Reste à évaluer le mécanisme de décision. Les USA dirigés par un incapable atteignent un taux de 492. La Belgique, sans gouvernement depuis 18 mois, est le triste champion mondial avec un taux de 850.  Souvenons-nous que le système helvétique a très bien fonctionné dans deux circonstances graves : le grounding de Swissair ; la menace de faillite de l’UBS. Pourquoi ? Parce qu’exécutif et administration disposaient d’informations rapides et sûres ; parce que la gestion d’une faillite fait partie de la compétence du système helvétique. En gestion de pandémie, le système suisse est désarmé, maladroit, lent, hésitant, contradictoire et finalement meurtrier. “D’abord les masques ne servent à rien”, “ensuite ils deviennent obligatoires”. Or, dans un service médical, que je fréquente, est affichée l’information suivante : dans une assemblée où il y a un porteur du virus, la contamination des autres est estimée à 90% si personne ne porte de masque et à 1.5% si tout le monde porte un masque. Peut-on croire que l’OFSP et le CF ignoraient cette information élémentaire quand ils déconseillaient le port du masque « qui pourrait se révéler contreproductif » ?

Il faudra donc enquêter pour déceler les erreurs commises ici afin de ne pas les répéter, mais en évitant strictement de chercher des boucs émissaires pour immuniser les institutions. Il faudra envoyer une mission scientifique en Asie de l’Est pour apprendre comment ils gèrent si bien une épidémie : il n’est pas exclu qu’elle passe par le Rwanda pour y bénéficier d’excellents conseils. Il faudra créer une instance indépendante et compétente qui procède à une veille permanente et à une alerte précoce. Il faudra aussi réfléchir à deux particularités des institutions helvétiques, à la fois précieuses mais perfectibles : le gouvernement de concordance qui est démuni de chef : le fédéralisme qui laisse des lacunes entre décisions de la Confédération et applications des Cantons. Il est aberrant que Genève ferme ses discothèques tandis que Vaud les laisse ouvertes.

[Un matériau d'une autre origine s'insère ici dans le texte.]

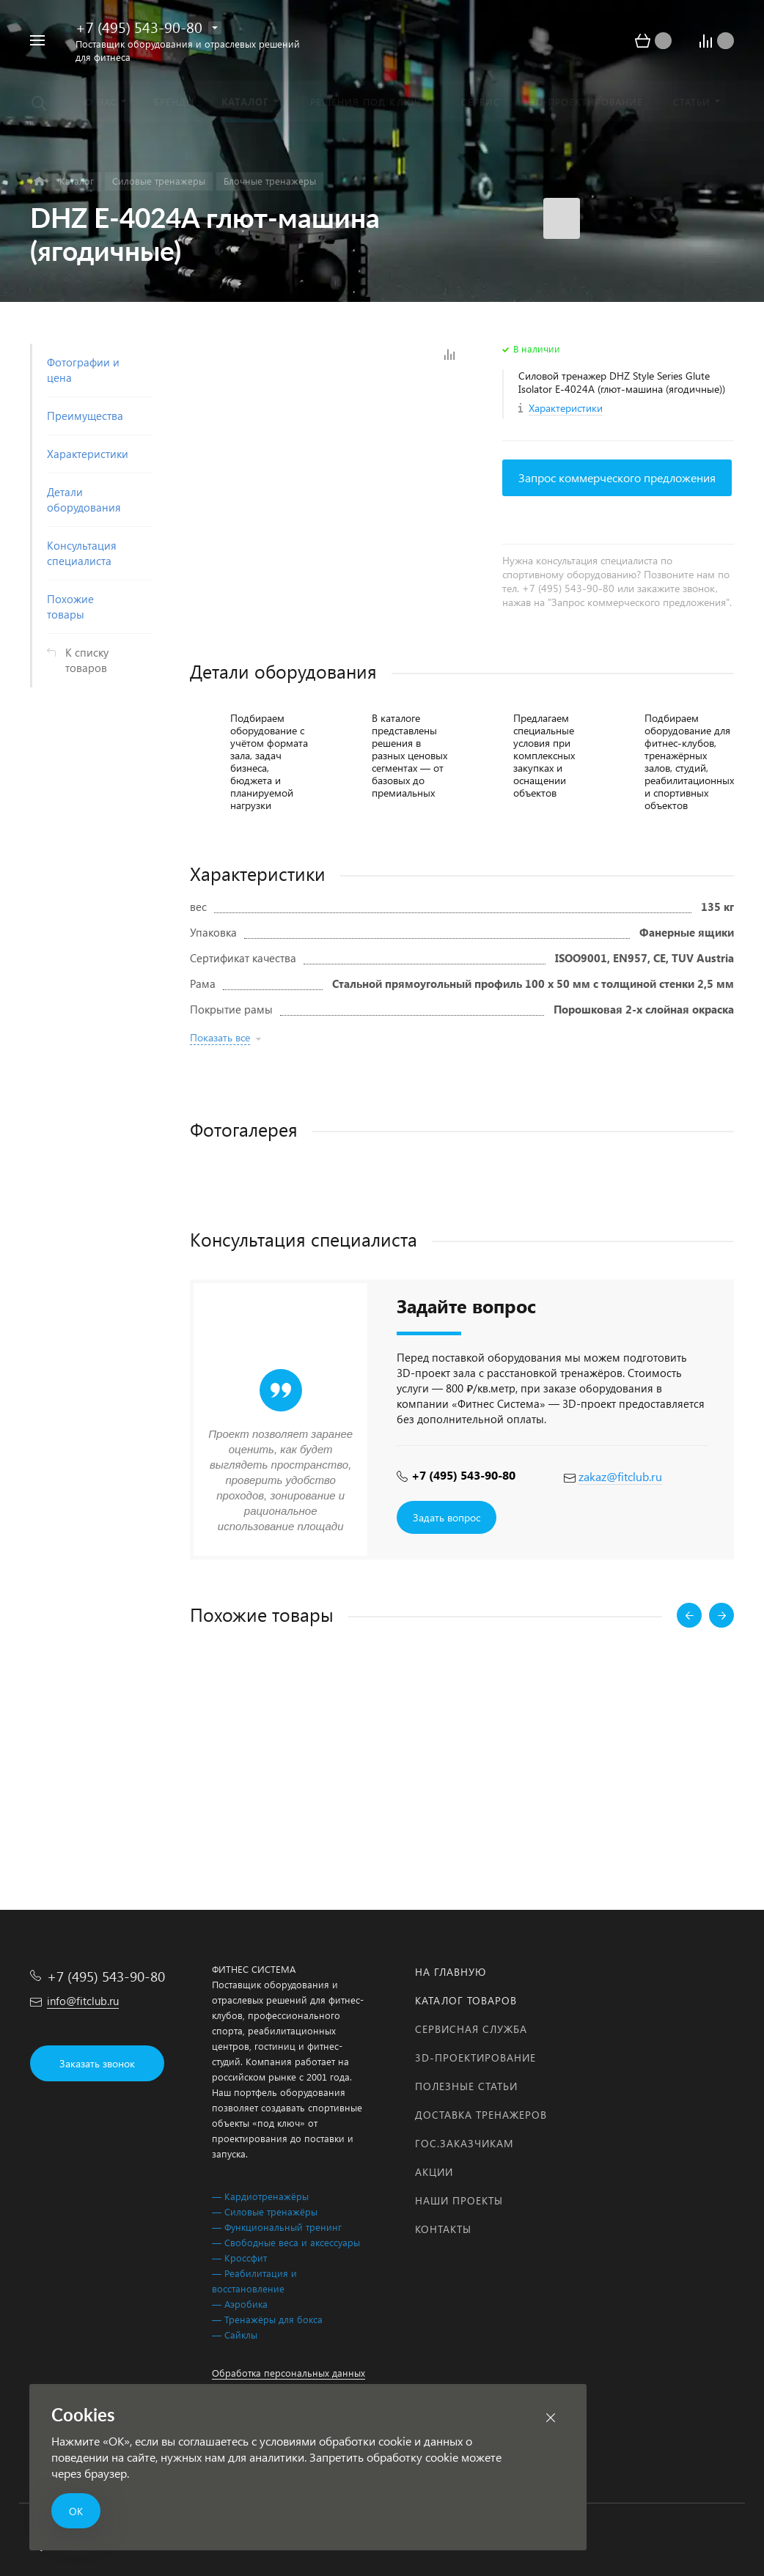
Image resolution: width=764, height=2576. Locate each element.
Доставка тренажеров (481, 2115)
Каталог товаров (466, 2000)
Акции (434, 2172)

Les temps ne sont « incertains » que si l’on n’essaie pas sérieusement d’acquérir toutes les certitudes qui sont disponibles.  On en arrive alors à des mesures improvisées et brouillonnes comme ce confinement destructeur de l’économie. Deux mille morts c’est trop. On sait maintenant qu’ils auraient pu être évités. Mais aussi combien de faillites d’artisans et de commerçants, combien d’emplois perdus ? A côté des vies perdues, il y a les vies gâchées.